Fizeram-me
nascer aqui e guardo esta paisagem desde que a Terra tem memória. Comecei
por vê-la tão nua que avistava todas as minhas irmãs em redor – quebradas como
eu, em consequência da lentidão do parto. Os homens chamam diáclases a essas
fendas que a diferença de pressão fez abrir no todo maciço que era cada uma de
nós, quando existíamos apenas nas entranhas de Plutão.
Embora
não pareça, modifico-me a cada dia que passa:
Aqueles
vales, agora tão férteis, são partes de mim, arrastadas pela chuva que
dissolveu a mica e o feldspato, transformando-os em minerais de argila. Estas
areias grossas que me cercam e onde começam a nascer giestas são o quartzo
que, não se dissolvendo, fica solto e desprende-se de mim.
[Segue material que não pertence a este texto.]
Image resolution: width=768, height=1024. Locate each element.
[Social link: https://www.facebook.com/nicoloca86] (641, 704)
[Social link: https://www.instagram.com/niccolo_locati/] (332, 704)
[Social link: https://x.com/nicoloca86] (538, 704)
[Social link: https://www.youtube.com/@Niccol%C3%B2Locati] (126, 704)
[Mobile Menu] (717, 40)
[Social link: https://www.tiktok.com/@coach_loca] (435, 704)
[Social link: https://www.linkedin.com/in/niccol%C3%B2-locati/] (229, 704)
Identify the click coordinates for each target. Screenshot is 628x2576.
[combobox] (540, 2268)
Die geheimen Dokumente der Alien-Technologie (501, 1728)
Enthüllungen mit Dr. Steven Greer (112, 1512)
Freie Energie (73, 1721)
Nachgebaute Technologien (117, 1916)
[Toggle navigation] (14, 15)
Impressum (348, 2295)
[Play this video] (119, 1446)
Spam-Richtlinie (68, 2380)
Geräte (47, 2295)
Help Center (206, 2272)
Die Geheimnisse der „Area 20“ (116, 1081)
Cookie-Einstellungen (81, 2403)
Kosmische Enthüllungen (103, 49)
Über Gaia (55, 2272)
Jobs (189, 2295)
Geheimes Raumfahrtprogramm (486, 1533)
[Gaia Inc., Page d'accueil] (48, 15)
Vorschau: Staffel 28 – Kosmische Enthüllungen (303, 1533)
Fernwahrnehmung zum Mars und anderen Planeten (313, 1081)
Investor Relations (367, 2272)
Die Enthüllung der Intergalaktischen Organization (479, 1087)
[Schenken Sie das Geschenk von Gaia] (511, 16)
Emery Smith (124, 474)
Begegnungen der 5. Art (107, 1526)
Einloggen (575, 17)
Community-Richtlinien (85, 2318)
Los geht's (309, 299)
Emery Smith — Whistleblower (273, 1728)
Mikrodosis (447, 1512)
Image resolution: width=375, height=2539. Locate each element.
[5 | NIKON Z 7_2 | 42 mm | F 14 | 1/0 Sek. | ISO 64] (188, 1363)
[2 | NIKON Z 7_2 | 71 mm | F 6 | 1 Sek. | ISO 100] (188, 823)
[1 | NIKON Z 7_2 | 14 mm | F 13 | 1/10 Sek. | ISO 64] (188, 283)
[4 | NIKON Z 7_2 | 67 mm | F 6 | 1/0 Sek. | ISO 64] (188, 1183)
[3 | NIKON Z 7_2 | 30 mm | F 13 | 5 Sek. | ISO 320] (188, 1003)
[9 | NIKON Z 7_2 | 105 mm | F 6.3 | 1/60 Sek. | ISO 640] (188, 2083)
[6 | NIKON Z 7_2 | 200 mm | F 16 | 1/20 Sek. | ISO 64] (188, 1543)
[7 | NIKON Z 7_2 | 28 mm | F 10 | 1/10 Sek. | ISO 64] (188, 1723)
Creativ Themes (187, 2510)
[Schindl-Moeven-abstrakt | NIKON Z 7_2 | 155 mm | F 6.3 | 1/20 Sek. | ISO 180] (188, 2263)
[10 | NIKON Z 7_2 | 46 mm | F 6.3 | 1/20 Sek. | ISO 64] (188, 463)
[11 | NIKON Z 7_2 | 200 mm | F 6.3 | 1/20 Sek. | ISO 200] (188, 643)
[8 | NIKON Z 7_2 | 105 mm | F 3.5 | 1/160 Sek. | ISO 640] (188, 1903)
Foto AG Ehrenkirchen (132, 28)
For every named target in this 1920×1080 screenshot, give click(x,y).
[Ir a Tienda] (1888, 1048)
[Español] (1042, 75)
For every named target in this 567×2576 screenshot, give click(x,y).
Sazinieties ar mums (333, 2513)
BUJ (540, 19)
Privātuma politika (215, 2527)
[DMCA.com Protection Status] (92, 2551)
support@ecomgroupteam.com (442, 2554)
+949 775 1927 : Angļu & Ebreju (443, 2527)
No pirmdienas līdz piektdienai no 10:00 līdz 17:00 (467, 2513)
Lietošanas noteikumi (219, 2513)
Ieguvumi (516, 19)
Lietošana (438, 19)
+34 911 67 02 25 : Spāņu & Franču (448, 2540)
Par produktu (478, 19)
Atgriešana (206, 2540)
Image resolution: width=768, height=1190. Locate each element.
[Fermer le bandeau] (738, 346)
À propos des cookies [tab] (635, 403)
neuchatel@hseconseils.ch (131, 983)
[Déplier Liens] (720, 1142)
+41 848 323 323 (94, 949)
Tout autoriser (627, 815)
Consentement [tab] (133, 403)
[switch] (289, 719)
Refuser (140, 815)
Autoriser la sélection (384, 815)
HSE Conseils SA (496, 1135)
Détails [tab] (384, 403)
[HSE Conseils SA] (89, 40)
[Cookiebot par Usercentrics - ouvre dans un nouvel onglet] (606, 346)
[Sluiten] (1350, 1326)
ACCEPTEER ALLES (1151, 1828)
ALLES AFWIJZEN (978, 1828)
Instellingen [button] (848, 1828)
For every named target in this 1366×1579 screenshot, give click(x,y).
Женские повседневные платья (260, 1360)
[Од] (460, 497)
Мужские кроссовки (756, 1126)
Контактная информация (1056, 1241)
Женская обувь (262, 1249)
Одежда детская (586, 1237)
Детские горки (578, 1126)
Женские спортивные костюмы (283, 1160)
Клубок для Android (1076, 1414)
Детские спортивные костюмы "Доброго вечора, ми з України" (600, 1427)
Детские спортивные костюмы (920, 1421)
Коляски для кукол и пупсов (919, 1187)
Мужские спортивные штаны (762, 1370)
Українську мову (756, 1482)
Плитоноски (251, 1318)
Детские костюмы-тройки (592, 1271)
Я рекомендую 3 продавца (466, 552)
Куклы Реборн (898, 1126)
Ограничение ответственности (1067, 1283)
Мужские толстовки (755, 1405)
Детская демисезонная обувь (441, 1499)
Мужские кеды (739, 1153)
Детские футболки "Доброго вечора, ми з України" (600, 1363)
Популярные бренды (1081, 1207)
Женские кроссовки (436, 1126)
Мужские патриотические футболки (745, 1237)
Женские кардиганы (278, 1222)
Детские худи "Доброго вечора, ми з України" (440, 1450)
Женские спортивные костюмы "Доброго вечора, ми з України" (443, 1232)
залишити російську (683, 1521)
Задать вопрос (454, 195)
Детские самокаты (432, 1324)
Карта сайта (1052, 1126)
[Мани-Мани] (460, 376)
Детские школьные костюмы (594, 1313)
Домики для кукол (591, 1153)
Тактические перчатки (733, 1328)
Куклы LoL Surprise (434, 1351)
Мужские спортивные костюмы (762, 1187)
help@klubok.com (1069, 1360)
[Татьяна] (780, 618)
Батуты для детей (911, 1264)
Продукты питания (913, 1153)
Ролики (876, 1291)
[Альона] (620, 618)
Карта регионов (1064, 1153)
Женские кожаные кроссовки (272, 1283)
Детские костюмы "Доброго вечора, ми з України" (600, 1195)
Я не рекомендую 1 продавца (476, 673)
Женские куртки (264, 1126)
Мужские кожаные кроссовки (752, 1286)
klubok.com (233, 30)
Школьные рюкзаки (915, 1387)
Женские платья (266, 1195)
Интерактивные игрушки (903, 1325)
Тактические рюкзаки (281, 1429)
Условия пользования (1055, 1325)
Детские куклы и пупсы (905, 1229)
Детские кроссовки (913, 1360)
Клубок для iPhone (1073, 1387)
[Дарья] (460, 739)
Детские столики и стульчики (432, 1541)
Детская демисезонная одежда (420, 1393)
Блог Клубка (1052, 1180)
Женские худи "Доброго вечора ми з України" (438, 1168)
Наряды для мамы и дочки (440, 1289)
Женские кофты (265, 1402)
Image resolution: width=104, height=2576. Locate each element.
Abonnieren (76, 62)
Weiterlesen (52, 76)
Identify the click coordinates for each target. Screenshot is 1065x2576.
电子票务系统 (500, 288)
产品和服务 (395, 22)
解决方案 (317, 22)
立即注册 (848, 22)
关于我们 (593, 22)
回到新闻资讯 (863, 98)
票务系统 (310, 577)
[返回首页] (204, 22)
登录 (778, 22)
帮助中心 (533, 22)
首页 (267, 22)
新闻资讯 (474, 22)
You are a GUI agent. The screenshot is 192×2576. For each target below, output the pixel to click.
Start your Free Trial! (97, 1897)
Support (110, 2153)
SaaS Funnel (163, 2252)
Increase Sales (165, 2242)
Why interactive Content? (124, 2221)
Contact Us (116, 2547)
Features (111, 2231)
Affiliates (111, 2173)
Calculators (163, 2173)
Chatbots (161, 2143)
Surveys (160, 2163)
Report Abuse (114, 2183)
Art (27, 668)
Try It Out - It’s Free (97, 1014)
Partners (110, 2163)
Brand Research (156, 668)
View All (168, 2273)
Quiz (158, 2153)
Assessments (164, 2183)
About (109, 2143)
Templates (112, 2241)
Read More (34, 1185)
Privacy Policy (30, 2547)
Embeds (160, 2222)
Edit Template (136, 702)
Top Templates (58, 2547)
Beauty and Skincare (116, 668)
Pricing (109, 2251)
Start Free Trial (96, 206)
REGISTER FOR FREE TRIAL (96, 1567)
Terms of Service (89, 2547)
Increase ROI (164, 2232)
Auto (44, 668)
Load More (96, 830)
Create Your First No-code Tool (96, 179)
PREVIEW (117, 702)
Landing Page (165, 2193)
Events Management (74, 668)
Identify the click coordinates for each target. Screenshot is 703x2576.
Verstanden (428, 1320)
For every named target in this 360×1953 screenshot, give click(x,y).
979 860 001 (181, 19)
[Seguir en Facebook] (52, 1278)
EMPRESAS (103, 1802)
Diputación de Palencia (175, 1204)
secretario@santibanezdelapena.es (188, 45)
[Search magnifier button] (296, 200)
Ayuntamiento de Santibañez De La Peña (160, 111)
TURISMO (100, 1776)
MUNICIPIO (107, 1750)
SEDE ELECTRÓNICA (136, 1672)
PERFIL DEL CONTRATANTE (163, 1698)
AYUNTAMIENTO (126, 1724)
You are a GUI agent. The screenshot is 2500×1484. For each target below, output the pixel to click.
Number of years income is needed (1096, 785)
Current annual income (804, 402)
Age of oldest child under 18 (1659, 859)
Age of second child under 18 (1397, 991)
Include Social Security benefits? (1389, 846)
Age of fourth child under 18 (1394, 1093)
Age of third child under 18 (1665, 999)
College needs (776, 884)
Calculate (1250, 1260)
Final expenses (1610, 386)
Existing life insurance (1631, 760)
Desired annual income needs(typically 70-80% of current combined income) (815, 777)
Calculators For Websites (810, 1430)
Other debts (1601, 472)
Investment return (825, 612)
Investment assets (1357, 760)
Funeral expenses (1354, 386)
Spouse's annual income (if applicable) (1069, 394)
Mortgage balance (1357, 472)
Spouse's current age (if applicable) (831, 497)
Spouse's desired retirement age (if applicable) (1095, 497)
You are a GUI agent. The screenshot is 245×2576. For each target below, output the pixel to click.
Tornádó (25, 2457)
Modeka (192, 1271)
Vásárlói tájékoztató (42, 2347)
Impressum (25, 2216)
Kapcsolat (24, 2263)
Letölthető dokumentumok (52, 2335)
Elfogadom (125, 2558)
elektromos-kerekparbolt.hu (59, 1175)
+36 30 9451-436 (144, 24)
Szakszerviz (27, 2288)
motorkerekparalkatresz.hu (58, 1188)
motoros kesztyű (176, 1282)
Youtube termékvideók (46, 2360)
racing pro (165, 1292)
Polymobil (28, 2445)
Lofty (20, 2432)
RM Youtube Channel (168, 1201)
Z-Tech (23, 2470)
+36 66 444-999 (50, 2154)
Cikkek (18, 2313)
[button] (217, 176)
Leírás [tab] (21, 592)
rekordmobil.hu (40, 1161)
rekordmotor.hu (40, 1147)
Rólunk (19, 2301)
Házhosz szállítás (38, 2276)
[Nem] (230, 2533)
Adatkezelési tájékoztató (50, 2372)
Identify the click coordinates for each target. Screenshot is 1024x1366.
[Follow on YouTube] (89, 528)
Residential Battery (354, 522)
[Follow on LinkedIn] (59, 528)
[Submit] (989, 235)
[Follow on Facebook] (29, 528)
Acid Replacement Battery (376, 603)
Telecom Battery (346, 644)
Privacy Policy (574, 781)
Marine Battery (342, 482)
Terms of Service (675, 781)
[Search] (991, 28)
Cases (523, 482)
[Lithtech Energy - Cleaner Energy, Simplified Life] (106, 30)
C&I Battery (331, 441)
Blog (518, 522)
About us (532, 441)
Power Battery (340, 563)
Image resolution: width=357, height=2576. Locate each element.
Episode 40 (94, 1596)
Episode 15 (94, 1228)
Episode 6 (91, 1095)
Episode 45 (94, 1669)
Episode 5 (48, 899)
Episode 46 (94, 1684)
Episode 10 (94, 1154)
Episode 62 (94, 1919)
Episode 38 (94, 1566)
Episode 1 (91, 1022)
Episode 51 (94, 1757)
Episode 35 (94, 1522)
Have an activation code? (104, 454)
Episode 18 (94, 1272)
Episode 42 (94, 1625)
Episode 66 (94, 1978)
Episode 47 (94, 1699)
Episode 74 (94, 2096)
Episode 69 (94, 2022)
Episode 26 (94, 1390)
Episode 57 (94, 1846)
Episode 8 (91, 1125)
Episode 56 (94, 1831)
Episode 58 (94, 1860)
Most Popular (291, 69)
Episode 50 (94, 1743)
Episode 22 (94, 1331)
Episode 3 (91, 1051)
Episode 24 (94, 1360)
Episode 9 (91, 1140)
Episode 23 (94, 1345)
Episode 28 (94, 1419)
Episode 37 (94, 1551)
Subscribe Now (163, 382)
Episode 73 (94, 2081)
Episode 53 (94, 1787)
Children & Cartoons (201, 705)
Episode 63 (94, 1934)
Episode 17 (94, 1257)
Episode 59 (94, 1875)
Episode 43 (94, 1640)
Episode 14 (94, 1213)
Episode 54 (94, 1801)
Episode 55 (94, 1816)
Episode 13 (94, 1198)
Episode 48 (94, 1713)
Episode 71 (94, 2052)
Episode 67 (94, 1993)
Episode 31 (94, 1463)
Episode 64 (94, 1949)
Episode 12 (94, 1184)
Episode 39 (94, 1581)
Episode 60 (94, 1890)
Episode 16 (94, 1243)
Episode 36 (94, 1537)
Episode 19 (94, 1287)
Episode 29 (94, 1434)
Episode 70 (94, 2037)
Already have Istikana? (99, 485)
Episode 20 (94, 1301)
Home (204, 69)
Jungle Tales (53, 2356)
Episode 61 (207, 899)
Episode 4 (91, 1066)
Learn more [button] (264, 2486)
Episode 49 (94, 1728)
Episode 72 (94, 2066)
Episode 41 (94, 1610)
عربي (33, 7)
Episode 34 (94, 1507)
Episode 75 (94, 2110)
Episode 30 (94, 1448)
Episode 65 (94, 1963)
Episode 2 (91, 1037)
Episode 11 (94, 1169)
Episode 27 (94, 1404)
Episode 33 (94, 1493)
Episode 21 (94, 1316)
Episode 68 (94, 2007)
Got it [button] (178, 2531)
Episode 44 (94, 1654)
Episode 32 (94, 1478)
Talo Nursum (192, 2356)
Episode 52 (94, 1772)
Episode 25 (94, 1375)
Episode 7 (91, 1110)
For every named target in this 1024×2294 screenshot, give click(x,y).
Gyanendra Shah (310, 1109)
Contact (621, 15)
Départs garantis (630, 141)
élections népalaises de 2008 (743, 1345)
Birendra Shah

Os líquenes também
cumprem a sua parte, mas gosto deles, porque me acariciam.
O
rosto da terra que avisto acompanhou a minha transformação. Vi surgir as
primeiras árvores e acompanhei a formação das matas. Lentamente, o espaço
arborizado encheu-se de vida animal: primeiro aves e pequenos herbívoros; só
depois vieram os carnívoros, chamados pela abundância de alimento. Por fim, chegou
o Homem.
Quando
vi pela primeira vez aquelas criaturas frágeis e destituídas de dotes próprios
de sobrevivência, convenci-me que resistiriam pouco tempo. Em comparação com os
outros animais, os recém-chegados nada tinham que os favorecesse: sem garras
nem dentes afiados, desprovidos de revestimento quente e com o seu andar mal
amanhado, somente sobre dois pés, rapidamente seriam presa de ursos e de lobos.
Enganei-me,
porém! O ser humano tomou conta da paisagem. Primeiro, alimentava-se daquilo
que caçava; depois, desmatou a terra e, não sei com que magia, começou a
semeá-la e a colher dela tudo quanto precisava. Também chamou a si alguns
animais, fazendo-se guardador deles em troca de alimento e trabalho. Talvez tenham nascido aí certas inimizades.
Desconheço
os motivos, mas desde que aqui chegaram, os humanos sempre me olharam com
respeito e admiração. Imaginaram histórias comigo e sobre mim que transmitiram
de geração em geração; houve quem fizesse de mim solo sagrado e há, ainda, quem venha visitar-me sempre, só para conversar comigo e aconchegar-se a mim. Quem
assim procede sente que chegou a casa, logo que, roída de saudades, me avista
na curva da estrada. Só eu sei como sossegá-la.
O
título desta mensagem é um verso feliz de António Gedeão. Escolhi-o como forma
de dizer que este foi o último artigo que escrevi para o blog.
O
meu BEM-HAJA ao António Fernandes, ao Orlando e ao Filinto que me ajudaram a fazer deste espaço um lugar de elevação.